L’attractivité renforcée des territoires secondaires
Des secteurs auparavant considérés comme secondaires connaissent un regain d’intérêt. Le télétravail partiel permet à certains actifs de s’éloigner des grandes métropoles.
Des territoires comme le Pays Rochefortais bénéficient de cette dynamique grâce à plusieurs atouts :
- cadre de vie maritime,
- prix encore accessibles comparés aux grandes villes,
- proximité de La Rochelle,
- environnement économique local actif.
Cette attractivité crée une demande diversifiée mêlant résidences principales, secondaires et projets d’investissement.
Un marché plus professionnel
Dans ce contexte plus complexe, le rôle du professionnel immobilier devient central. Les vendeurs ont besoin d’une estimation réaliste basée sur des données de marché actualisées, tandis que les acquéreurs recherchent un accompagnement sécurisant face aux enjeux financiers.

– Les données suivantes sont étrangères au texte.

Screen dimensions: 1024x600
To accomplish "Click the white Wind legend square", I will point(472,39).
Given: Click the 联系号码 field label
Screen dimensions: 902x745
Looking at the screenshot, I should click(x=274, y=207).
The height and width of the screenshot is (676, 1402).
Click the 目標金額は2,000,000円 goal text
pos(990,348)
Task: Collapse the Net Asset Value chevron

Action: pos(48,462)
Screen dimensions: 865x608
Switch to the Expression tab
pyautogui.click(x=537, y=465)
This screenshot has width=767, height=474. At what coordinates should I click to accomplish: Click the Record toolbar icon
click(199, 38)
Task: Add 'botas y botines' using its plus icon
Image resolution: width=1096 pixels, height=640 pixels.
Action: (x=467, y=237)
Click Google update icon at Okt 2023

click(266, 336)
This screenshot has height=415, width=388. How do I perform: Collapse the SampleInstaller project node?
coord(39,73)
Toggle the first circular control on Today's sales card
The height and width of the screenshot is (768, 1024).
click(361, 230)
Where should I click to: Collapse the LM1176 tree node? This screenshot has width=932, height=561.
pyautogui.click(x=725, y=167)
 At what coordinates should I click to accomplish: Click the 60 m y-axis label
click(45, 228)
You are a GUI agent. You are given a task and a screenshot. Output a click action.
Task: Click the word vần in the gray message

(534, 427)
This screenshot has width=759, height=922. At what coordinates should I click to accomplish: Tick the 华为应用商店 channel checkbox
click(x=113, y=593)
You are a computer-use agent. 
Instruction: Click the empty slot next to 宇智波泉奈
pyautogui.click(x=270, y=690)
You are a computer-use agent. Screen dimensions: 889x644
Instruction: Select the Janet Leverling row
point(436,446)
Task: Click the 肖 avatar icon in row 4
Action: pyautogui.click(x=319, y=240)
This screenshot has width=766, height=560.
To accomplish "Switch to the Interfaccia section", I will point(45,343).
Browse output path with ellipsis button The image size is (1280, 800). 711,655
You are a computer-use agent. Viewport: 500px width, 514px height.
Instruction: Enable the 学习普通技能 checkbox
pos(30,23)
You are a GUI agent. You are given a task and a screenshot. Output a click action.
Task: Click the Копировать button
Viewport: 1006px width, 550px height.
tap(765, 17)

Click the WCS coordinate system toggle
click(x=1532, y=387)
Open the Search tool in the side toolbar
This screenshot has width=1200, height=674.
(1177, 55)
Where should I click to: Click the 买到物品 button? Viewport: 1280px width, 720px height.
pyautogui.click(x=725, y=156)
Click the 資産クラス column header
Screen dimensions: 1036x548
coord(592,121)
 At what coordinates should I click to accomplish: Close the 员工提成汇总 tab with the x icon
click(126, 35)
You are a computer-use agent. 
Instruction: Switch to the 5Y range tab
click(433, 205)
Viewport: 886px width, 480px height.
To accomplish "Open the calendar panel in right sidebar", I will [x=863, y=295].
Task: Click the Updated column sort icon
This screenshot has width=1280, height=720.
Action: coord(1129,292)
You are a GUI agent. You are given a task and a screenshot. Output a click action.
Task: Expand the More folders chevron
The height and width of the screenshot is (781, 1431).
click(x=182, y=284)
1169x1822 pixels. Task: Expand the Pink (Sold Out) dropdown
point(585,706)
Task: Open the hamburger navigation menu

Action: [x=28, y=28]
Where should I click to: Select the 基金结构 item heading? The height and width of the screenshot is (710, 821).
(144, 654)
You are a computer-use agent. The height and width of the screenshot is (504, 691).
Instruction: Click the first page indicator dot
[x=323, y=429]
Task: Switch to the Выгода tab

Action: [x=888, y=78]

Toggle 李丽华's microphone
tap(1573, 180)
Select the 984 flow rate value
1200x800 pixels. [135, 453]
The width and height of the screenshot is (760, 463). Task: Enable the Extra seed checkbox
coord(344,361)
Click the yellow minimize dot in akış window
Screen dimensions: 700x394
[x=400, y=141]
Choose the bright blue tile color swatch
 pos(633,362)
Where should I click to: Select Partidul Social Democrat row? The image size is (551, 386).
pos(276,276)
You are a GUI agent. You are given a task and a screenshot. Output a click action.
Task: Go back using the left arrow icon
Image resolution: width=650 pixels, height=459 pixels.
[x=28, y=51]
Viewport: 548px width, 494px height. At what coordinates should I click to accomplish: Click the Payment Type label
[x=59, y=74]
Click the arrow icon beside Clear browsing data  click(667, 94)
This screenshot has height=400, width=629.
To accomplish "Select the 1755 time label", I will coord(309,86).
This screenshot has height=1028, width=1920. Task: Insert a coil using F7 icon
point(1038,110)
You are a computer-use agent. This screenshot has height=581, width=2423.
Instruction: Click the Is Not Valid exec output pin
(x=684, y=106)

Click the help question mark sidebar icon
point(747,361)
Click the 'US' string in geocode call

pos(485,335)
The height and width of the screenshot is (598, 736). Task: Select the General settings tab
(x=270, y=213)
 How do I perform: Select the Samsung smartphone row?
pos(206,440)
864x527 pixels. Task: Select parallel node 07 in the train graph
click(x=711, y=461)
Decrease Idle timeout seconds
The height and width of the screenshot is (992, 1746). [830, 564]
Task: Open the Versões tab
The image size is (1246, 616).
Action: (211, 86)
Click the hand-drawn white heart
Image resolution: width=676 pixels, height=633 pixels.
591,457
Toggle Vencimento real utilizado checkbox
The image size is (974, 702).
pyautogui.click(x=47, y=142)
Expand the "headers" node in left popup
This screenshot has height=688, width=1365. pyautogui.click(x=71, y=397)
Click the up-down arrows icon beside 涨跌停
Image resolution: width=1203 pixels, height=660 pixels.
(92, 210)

Le conseil prend désormais autant d’importance que la simple mise en relation.
Une stabilisation progressive en perspective
Même si les volumes de ventes ont ralenti, le marché immobilier reste structurellement soutenu par un besoin permanent de logements. La stabilisation progressive des taux d’intérêt devrait redonner de la fluidité au marché.
Cependant, il est peu probable de revenir aux conditions exceptionnelles du passé récent. L’immobilier entre dans une phase plus équilibrée, où expertise, stratégie et anticipation deviennent les clés de réussite.
Anticiper plutôt que subir le marché
Pour les vendeurs comme pour les acheteurs, la meilleure approche consiste à comprendre les nouvelles règles du jeu :
- vendre au bon prix dès le départ,
- intégrer la dimension énergétique,
- sécuriser son financement en amont,
- raisonner en coût global plutôt qu’en prix seul.
L’immobilier reste une valeur refuge sur le long terme, mais il exige aujourd’hui davantage d’analyse et de préparation.